Rafiq Husain, un colosse sexagénaire, les toise d’un regard inquiet. Il n’a pas vu de paramilitaires défiler devant chez lui depuis les émeutes entre musulmans et hindous, qui avaient fait 143 morts, en 1992. « Cette armée est l’armée de Modi, une armée pour les hindous et contre les musulmans », peste le propriétaire d’une laiterie qui craint une « situation explosive » si la « sainte » est élue.
Face à cette rivale novice en politique, le candidat du Congrès, Digvijaya Singh, 72 ans, ancien chantre du sécularisme, est fébrile. Il n’ose pas l’attaquer, et encore moins parler de « terrorisme hindou » comme il y était habitué. Il a depuis changé son discours : « Le terrorisme ne peut se réclamer d’aucune religion, que ce soit l’islam ou l’hindouisme. » Il laisse à ses sadhus le soin de s’en prendre à Pragya Singh Thakur.

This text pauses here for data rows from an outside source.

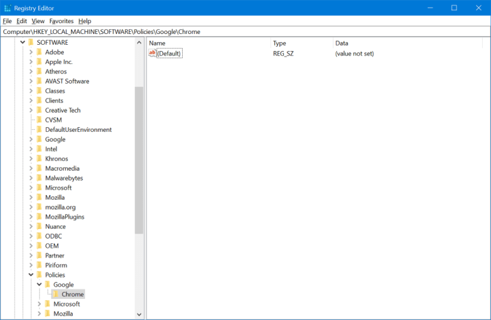Open the File menu
The image size is (491, 320).
7,21
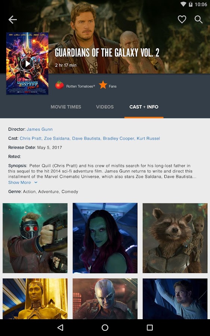
Task: Open Rotten Tomatoes rating
Action: [x=75, y=85]
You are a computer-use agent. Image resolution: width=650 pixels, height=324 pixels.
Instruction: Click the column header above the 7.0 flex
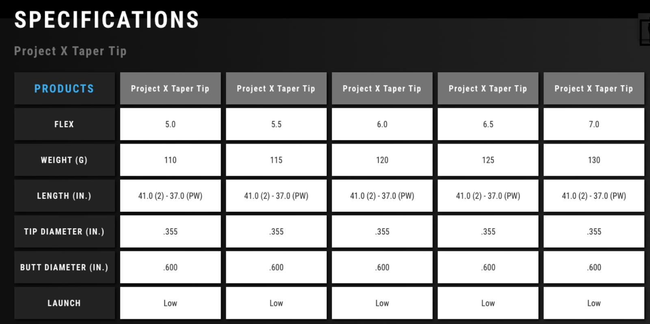594,89
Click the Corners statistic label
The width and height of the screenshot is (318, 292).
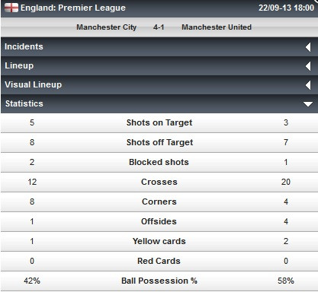coord(159,202)
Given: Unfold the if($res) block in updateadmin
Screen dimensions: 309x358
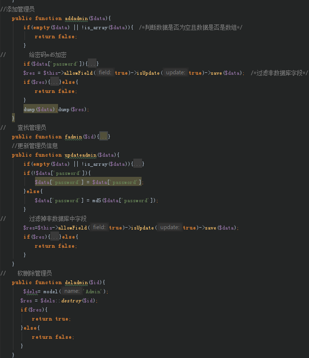Looking at the screenshot, I should click(55, 237).
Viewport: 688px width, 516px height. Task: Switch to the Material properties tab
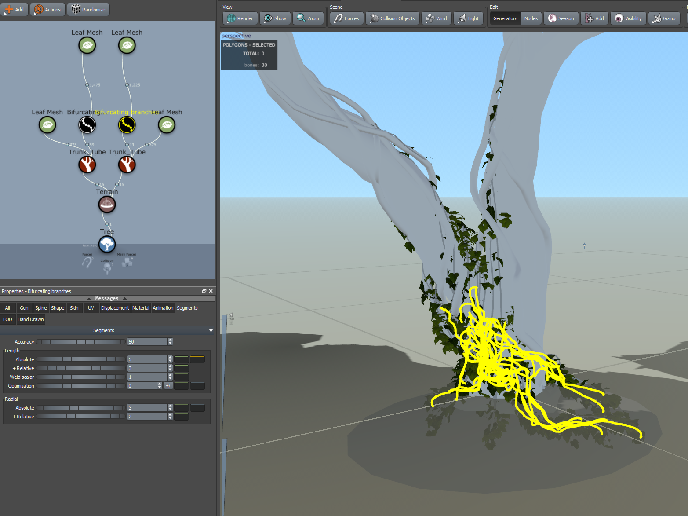coord(141,308)
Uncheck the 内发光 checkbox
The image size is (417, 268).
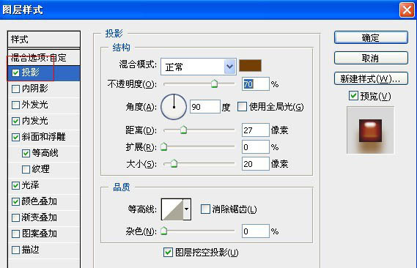(x=15, y=121)
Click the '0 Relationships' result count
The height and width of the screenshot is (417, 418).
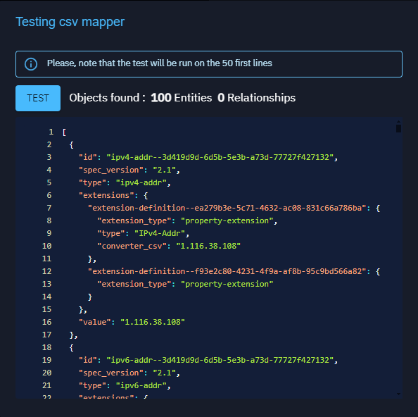pyautogui.click(x=256, y=98)
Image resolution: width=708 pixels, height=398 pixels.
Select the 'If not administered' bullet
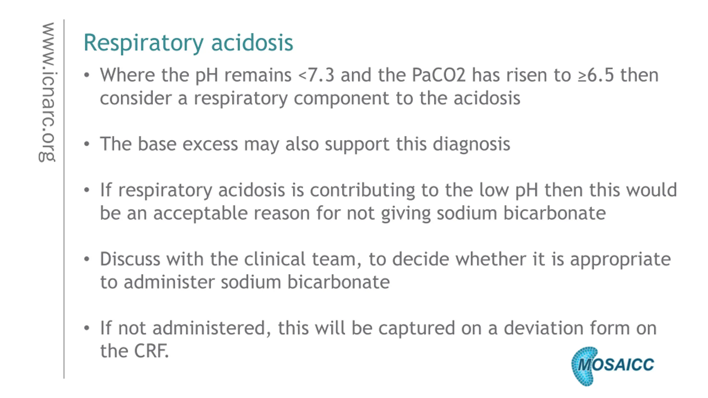pyautogui.click(x=370, y=339)

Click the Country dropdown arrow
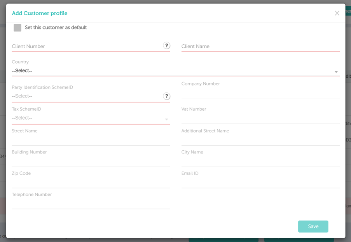click(336, 72)
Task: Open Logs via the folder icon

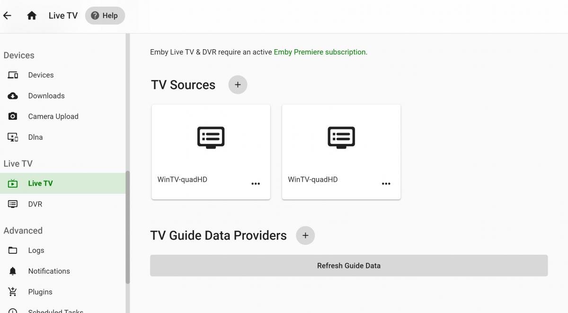Action: 13,250
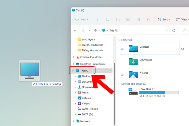Viewport: 189px width, 126px height.
Task: Open the View dropdown menu
Action: 182,19
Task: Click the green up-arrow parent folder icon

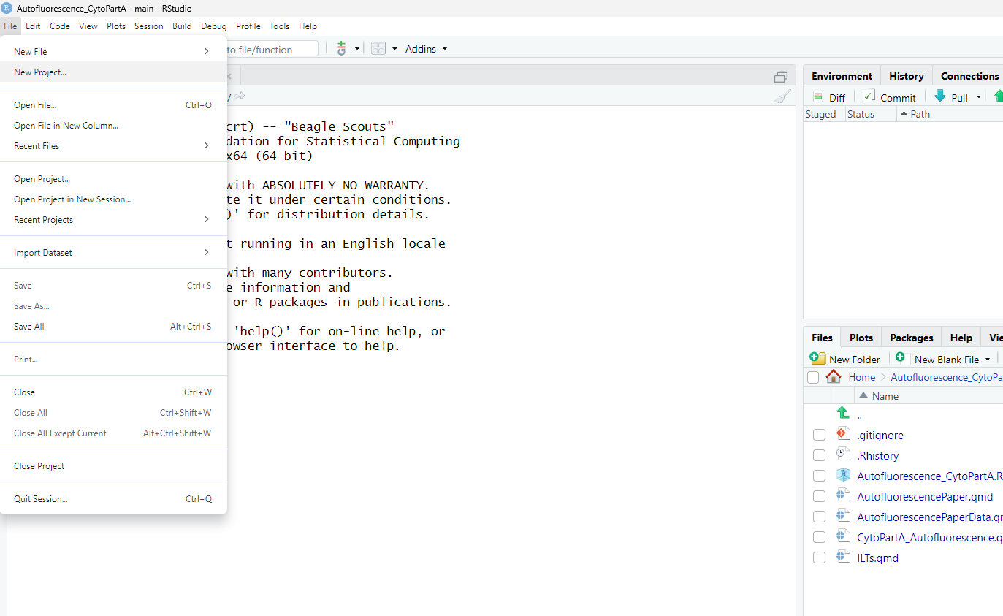Action: point(843,414)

« Le BJP a travesti l’hindouisme en le transformant en religion de la violence et en s’en servant à des fins politiques », s’agace Namdas Tyagi, avant de rappeler que, dans les temps anciens de la civilisation indienne, les prêtres s’en tenaient au rang de conseillers du prince. L’ermite est bien tenté d’user de ses pouvoirs magiques pour faire perdre Narendra Modi aux élections, avant de se raviser : « On est en démocratie, et il faut bien laisser le peuple décider. »
Ce n’est pas par hasard si Namdas Tyagi a gagné le surnom de « Computer Baba » auprès de ses acolytes. C’est, dit-il, pour « sa rapidité de pensée et d’action ». Il a vite compris qu’en ces temps-ci, la politique pouvait offrir de belles opportunités à des saints hindous comme lui, quitte à repousser à plus tard la sortie du cycle des réincarnations. Il dit n’avoir rien reçu en échange de son engagement politique, tout en reconnaissant « vivre de donations ».
« Ce sont des faux sadhus »
Nommé à un poste de ministre dans le précédent gouvernement régional du BJP, il a retourné sa veste, ou plutôt sa tunique blanche de saint, pour soutenir cette fois plusieurs candidats du Congrès. La politique est un moyen comme un autre de s’offrir une petite notoriété et de gagner du pouvoir dans l’univers très concurrentiel des sadhus.
Au siège du BJP, le responsable de la bibliothèque pousse un long soupir : « Le Congrès est allé chercher des mendiants dans la rue qu’il a déguisés en sadhus. Ce sont des faux. »
Au sein du parti du Congrès, cette nouvelle stratégie est critiquée. Certains y voient une capitulation devant la victoire idéologique du BJP, d’autres une manière de revendiquer un hindouisme de tolérance pour faire barrage à une idéologie qui se sert de la religion pour exclure et répandre la haine.
« La maison du Congrès est en feu, et on la sauve comme on peut », explique un jeune militant de l’équipe de Digvijaya Singh, qui ajoute que « le pluralisme et le sécularisme n’étaient de toute façon défendus que par l’élite, le leadership du Congrès, beaucoup moins par la base ». Lors de cette campagne électorale à Bhopal, une certaine idée de l’Inde est morte. « La Constitution défend le pluralisme, mais sur le terrain et dans la vie de tous les jours, c’est le majoritarisme [hindou] qui règne », conclut amèrement l’historien Ramachandra Guha.